The council acquired the building and surrounding land in around 1902. It then commissioned school buildings on sites flanking the château. The school buildings were designed in the neoclassical style, built in red brick and were completed in 1905. The designs for the schools were identical and involved main frontages of five bays each facing onto the street. In both cases, the central bay featured a segmental-headed doorway on the ground floor, a French door with a balcony on the first floor, and a pediment containing a plaque depicting the gender of the pupils at roof level. The other bays were fenestrated by segmental headed windows on both floors. The left-hand building accommodated the boys' school, and the right-hand building accommodated the girls' school.

A statue intended to commemorate the life of the inventor, Clément Ader, was created by the sculptor, Paul Landowski, and installed in front of the town hall in 1930. After the château was no longer required for municipal use, it was demolished and the school buildings flanking the château were converted for use as the Maison des Associations (Community Centre). A marble plaque inscribed with the words "Hôtel de ville, musée historique, écoles, police" was recovered from the château and installed in the entrance of the local museum.

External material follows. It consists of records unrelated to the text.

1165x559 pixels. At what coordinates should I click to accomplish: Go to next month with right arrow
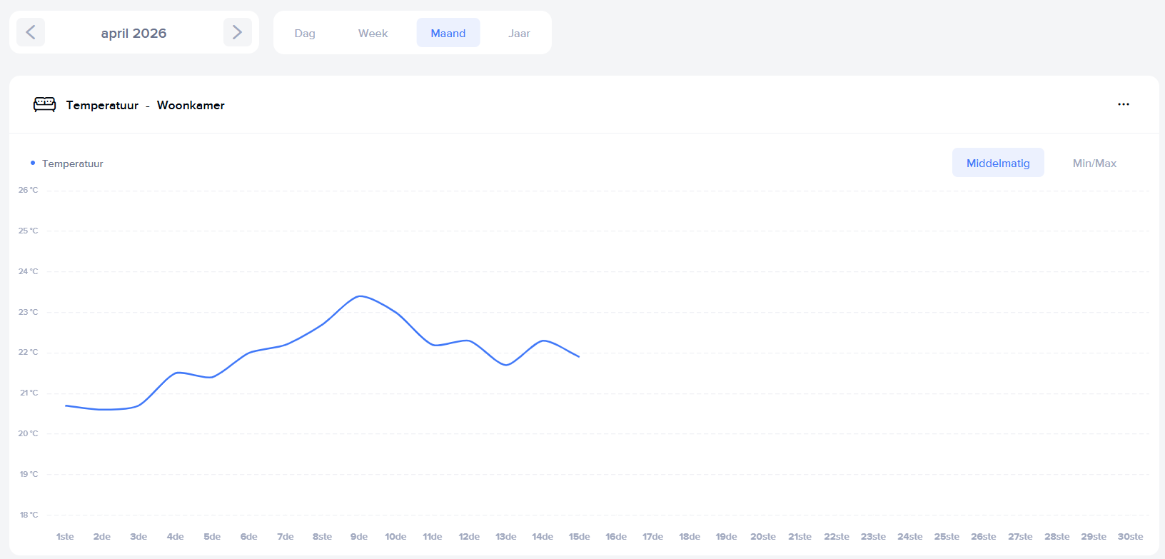tap(237, 32)
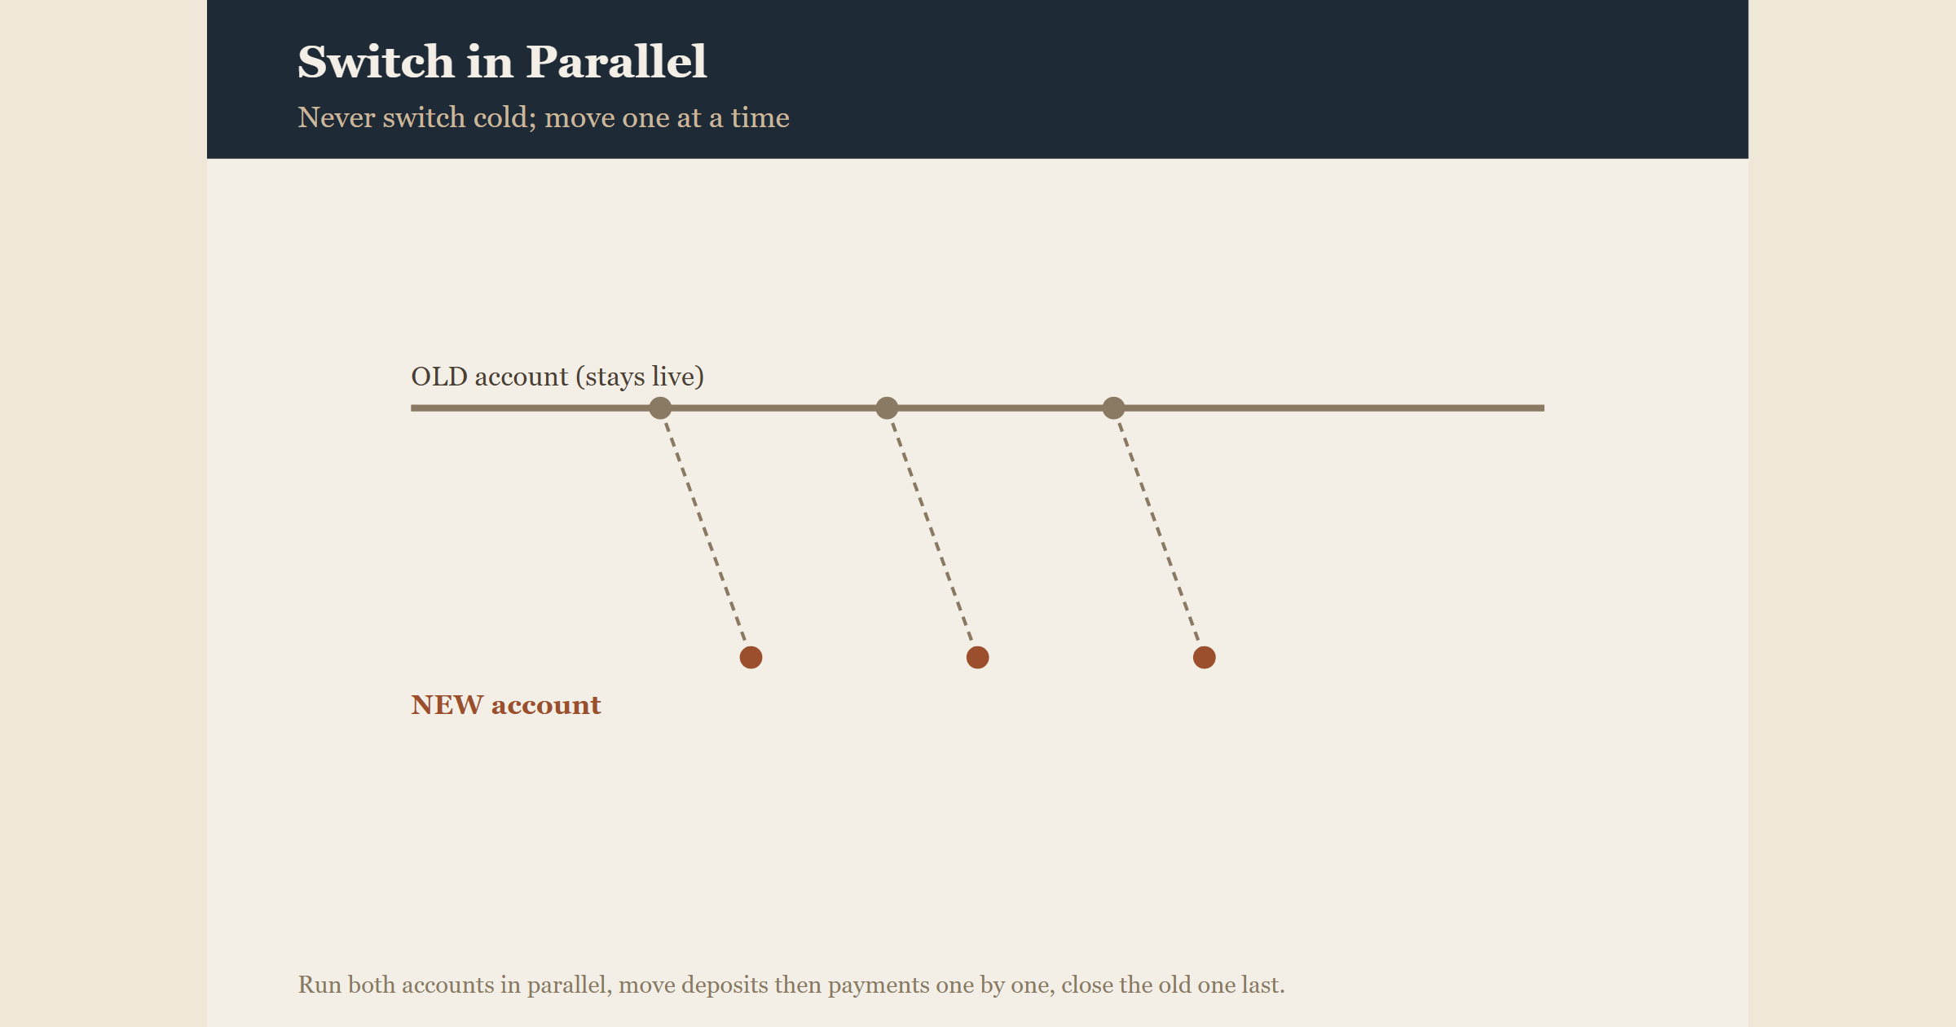Click the old account line between second and third nodes

pyautogui.click(x=1000, y=408)
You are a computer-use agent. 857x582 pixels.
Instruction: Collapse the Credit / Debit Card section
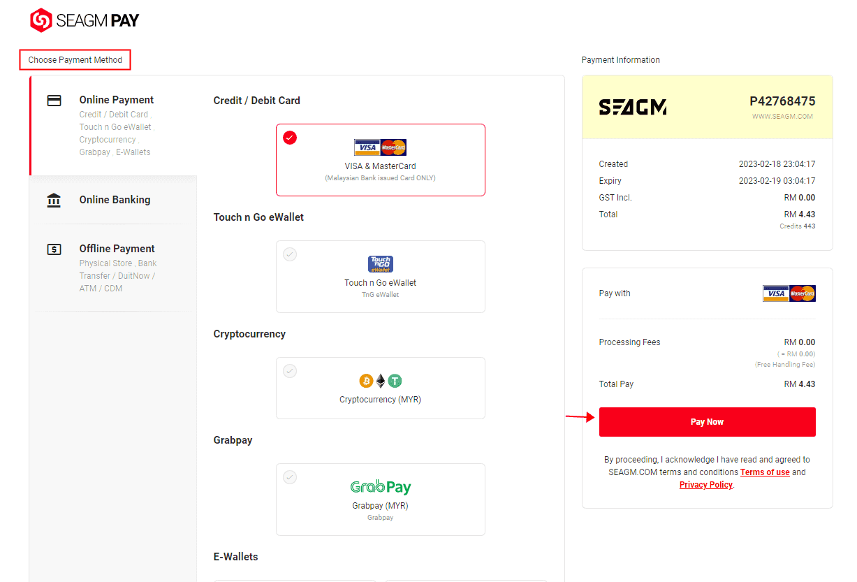256,100
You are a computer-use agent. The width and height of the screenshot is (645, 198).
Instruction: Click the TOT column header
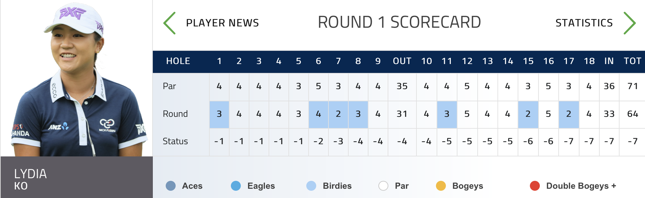(632, 61)
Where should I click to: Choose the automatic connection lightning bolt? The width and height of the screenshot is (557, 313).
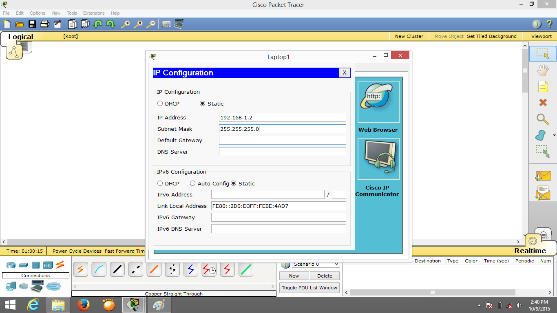[x=80, y=269]
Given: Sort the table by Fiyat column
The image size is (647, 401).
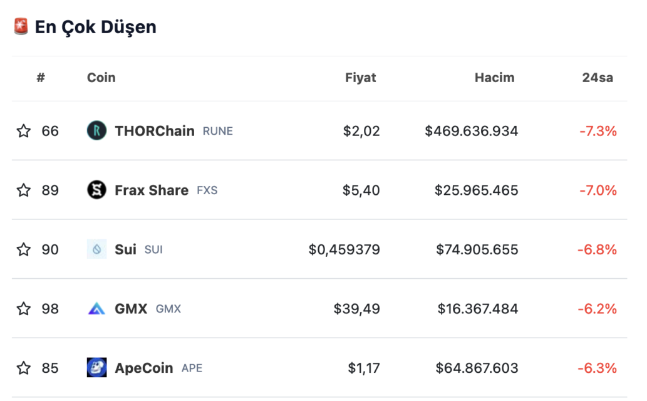Looking at the screenshot, I should [x=360, y=78].
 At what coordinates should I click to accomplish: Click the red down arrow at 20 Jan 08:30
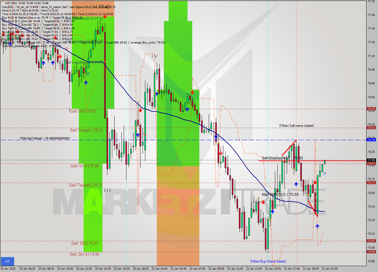60,56
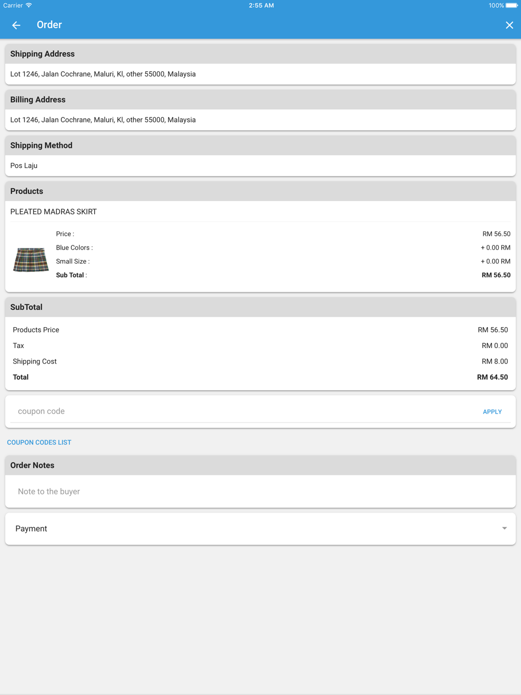Tap the Shipping Address text

tap(103, 74)
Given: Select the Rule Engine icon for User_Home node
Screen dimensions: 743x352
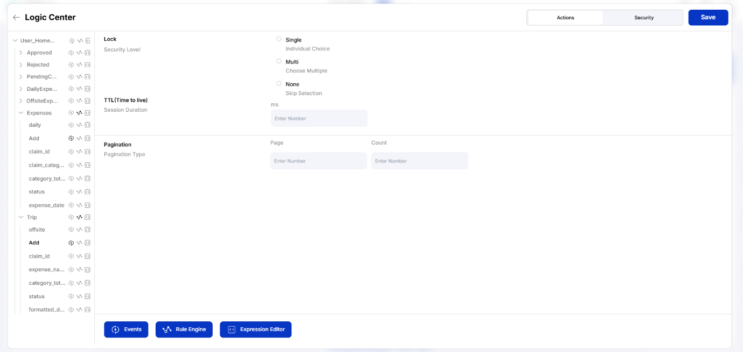Looking at the screenshot, I should pyautogui.click(x=79, y=40).
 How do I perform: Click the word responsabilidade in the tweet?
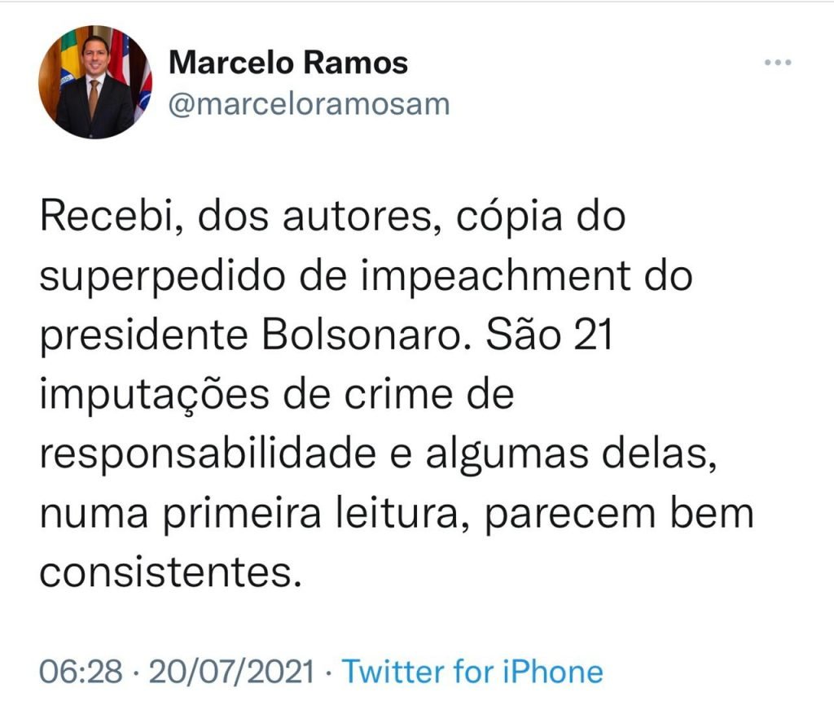tap(208, 454)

In the mid-1980s, following significant population growth, the council led by the mayor, Jacques Douzans, decided to commission a modern town hall. The site they selected was on the north side of Rue de Castelvielh facing towards the River Garonne. The new building was designed in the modern style, built in red brick and was completed in around 1990. The design had similarities to a fortress: the left land section was projected forward, while the right-hand section featured a steep flight of steps leading up to an entrance on the first floor providing access to a glass atrium. Above the atrium, there was a veranda with a curved roof, and, to the left, there was a box that was projected forward and, behind it, there was a circular castellated tower. Internally, the principal room was the Salle du Conseil (council chamber).